Mister Ballardini promuove l’Inter di Conte: «È la più attrezzata»

Oltre 200 panchine in Serie A, tra Cagliari, Palermo, Lazio e Bologna. L’ultima esperienza, nella stagione 2018-19, l’ha invece vissuta (ancora) al Genoa. Con Davide Ballardini, tecnico esperto, gettiamo lo sguardo al campionato che scatta domani con Fiorentina-Torino e Roma-Verona.
Mister Ballardini, si riparte dalle gerarchie e dagli equilibri della stagione terminata poco più di un mese fa?
«Non direi. Anche perché il periodo post-lockdown è stato particolare, con tante gare ravvicinate e la totale assenza di pubblico. Fare inoltre delle previsioni a mercato aperto è rischioso. Molte squadre sono tutt’ora dei cantieri. Basti pensare che la Juventus sta sciogliendo solo in queste ore il nodo del centravanti».
Il duello al vertice tra Inter e bianconeri appare comunque assodato. Vero?

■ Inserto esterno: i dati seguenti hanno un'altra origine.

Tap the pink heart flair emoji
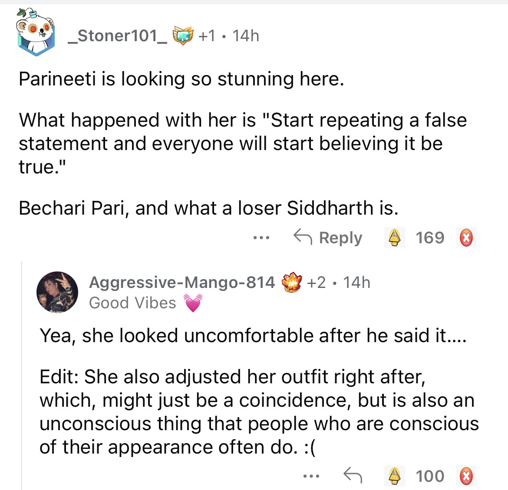The width and height of the screenshot is (508, 490). (x=193, y=303)
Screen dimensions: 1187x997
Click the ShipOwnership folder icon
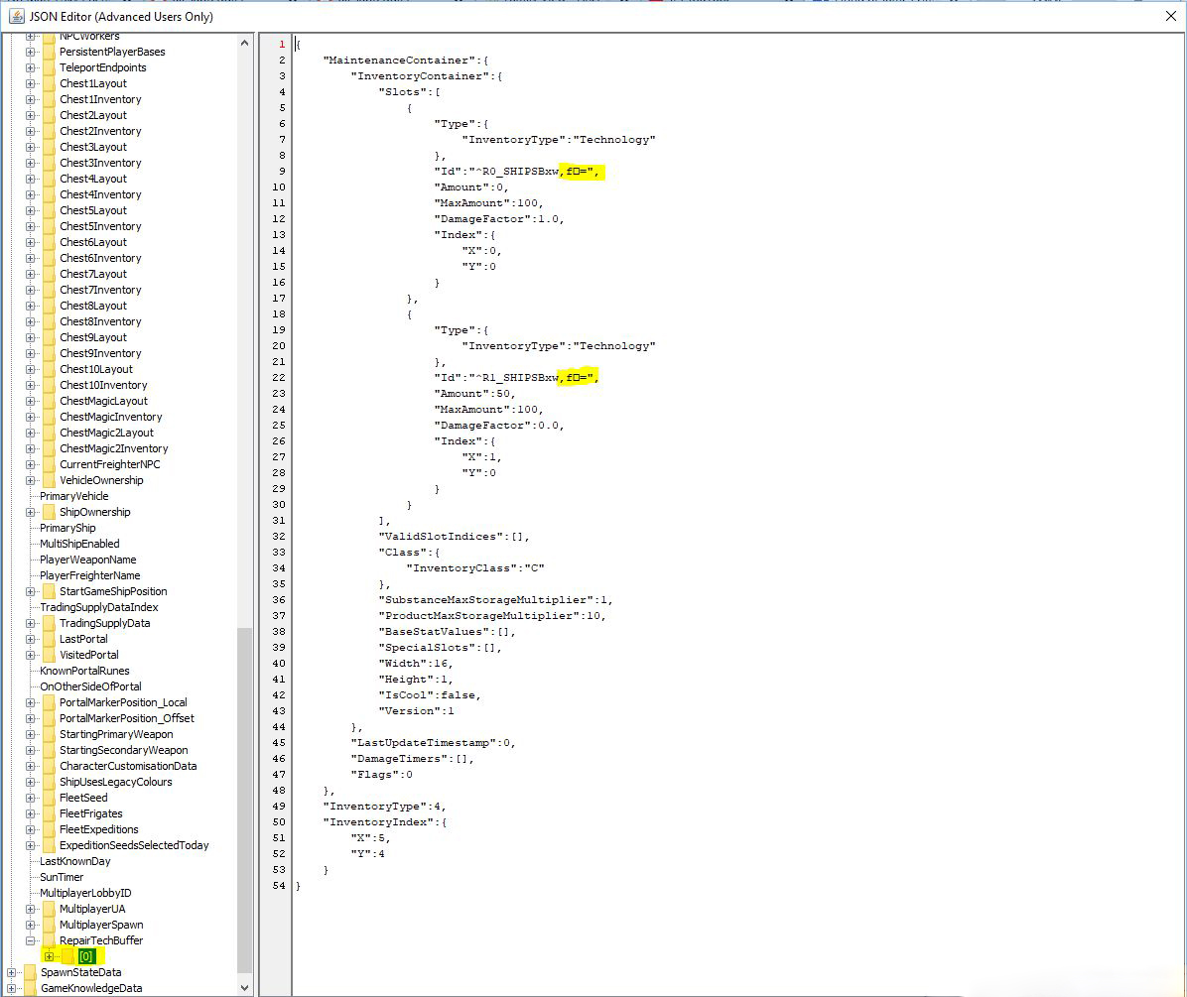tap(49, 512)
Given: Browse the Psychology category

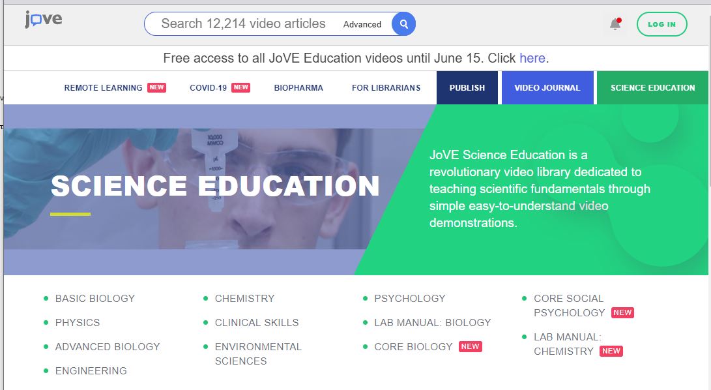Looking at the screenshot, I should pyautogui.click(x=409, y=298).
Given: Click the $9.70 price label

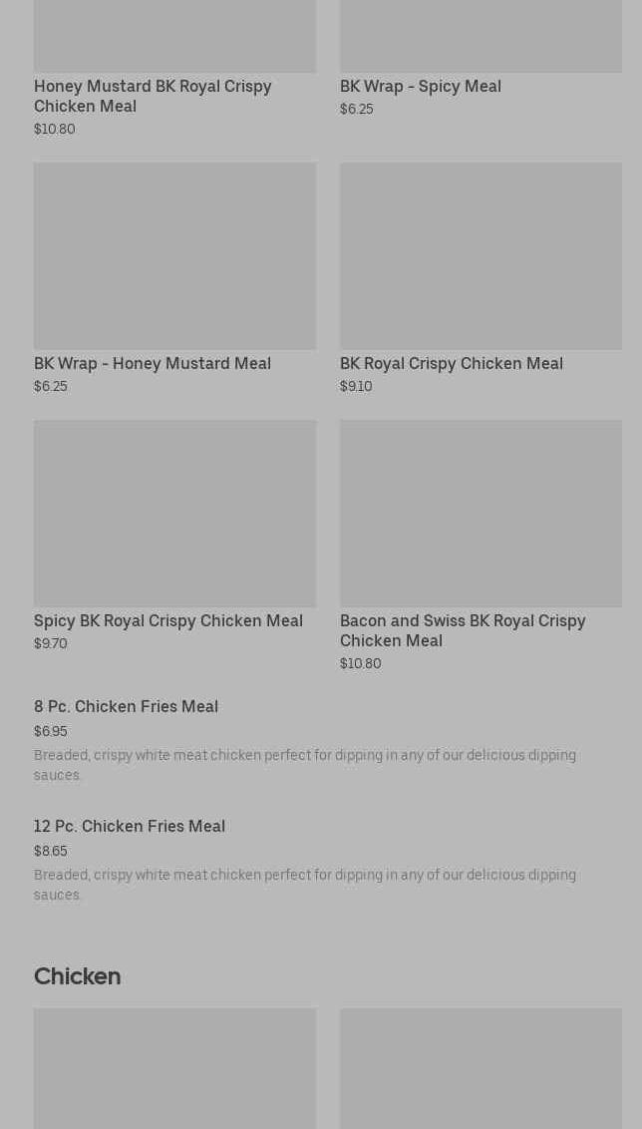Looking at the screenshot, I should pyautogui.click(x=51, y=643).
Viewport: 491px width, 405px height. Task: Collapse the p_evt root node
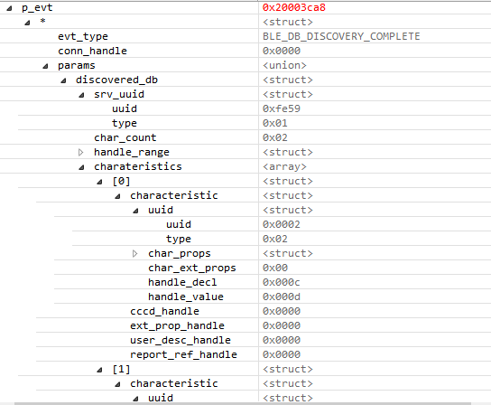(9, 8)
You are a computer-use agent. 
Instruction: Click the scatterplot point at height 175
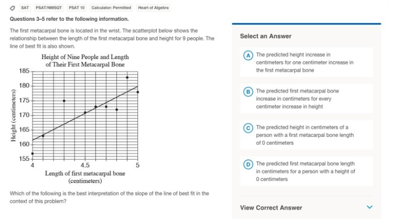click(x=64, y=101)
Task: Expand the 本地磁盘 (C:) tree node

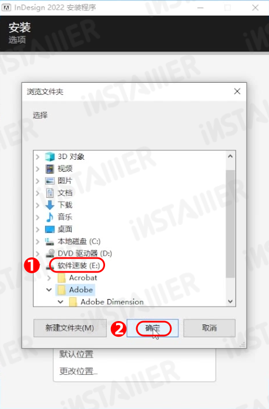Action: click(38, 242)
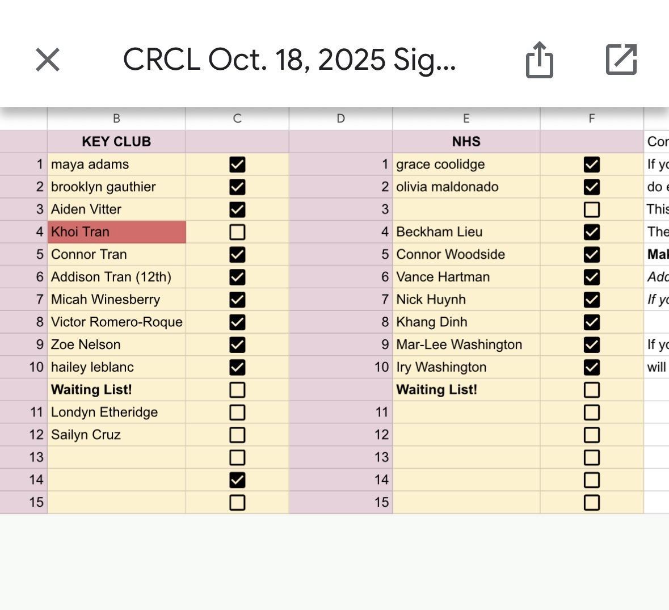Select the KEY CLUB header cell
The image size is (669, 610).
[x=116, y=142]
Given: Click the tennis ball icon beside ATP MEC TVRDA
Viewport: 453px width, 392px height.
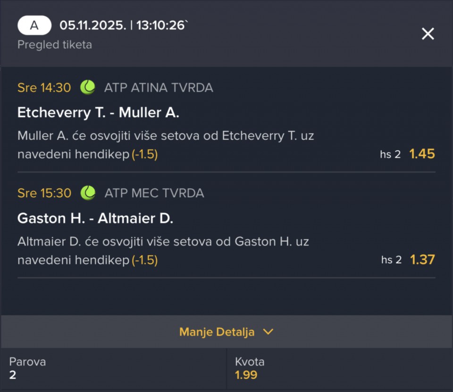Looking at the screenshot, I should pos(88,193).

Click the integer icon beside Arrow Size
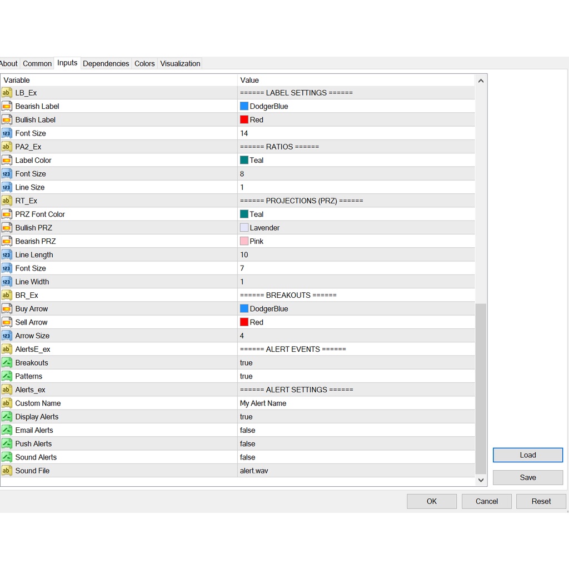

«Indubbiamente. A questo giro però trovo che l’Inter si presenti al via più attrezzata della rivale. Non tanto in un raffronto sul piano tecnico, e quindi relativo alle qualità dei singoli. Quanto, invece, in termini di motivazioni. I nerazzurri hanno una fame leggermente superiore a quella della Juve. La società è economicamente forte e, soprattutto, Antonio Conte ha saputo farsi puntellare ulteriormente la rosa».
E il fattore Pirlo?
«È stato un giocatore straordinario ed è un ragazzo per bene, serio. Detto questo, l’equazione «fenomeno in campo=allenatore di successo» è tutto fuorché automatica. Se vogliamo Pirlo sta replicando i percorsi di Zidane o Mancini. A dirci se merita di stare dove sta sarà però il tempo. Tradotto: i risultati».
Lei prima di costruirsi una carriera di tutto rispetto in Serie A ha invece dovuto fare la classica gavetta...
«Premessa: un allenatore non può mai permettersi di abbassare la guardia. Solo poche realtà, in Italia, supportano e accompagnano con rispetto il ruolo del tecnico. Penso all’Atalanta o al Sassuolo. Ultimamente le cose vanno meglio anche alla Lazio. In tutte le altre situazioni devi invece essere bravo a capire, decidere e incidere alla svelta».
Delle società virtuose citate, Ballardini ha tuttavia conosciuto da vicino solo quella biancoceleste. Come la mettiamo?
«È così. Il Genoa, ad esempio, ha un metodo tutto suo, spieghiamola in questi termini. A Cagliari nel frattempo è per contro cambiata la proprietà. Anche se molti cagliaritani non mancano di chiamarmi, dipigendomi come un’icona e un simbolo della storia del club. Fa piacere».
I presidenti si lamentano: a causa della pandemia fare mercato è diventato un’impresa. Vale lo stesso discorso per gli allenatori, che come lei sono alla ricerca di un nuovo contratto?
«È una tesi che non condivido. A parlare a favore o meno di un tecnico senza panchina è solo il percorso che si è costruito alle spalle. L’unica cosa che conta sono i fatti e, in parte, le doti caratteriali della persona. Restare fermi non è mai facile. E poco importa se a causa della COVID-19 il calcio è apparso meno attrattivo. Ho sfruttato gli ultimi mesi per studiare le preparazioni di alcuni top club come Ajax e Liverpool. Adesso però non vedo l’ora di trovare un nuovo incarico. Sento, fortissimo, il bisogno di tornare in campo».
Un’ultima curiosità: lei alla Lazio ha allenato Stephan Lichtsteiner, da poco ritiratosi dal calcio. Cosa ricorda dell’ex capitano della Nazionale?
«Parliamo di un professionista esemplare. E la sua carriera è lì a dimostrarlo. Sarò onesto: in quella baraonda che era la Lazio del 2009-10 non compresi appieno le qualità di Lichtsteiner. Sì, credo di non essere stato alla sua altezza. Meritava di più da me».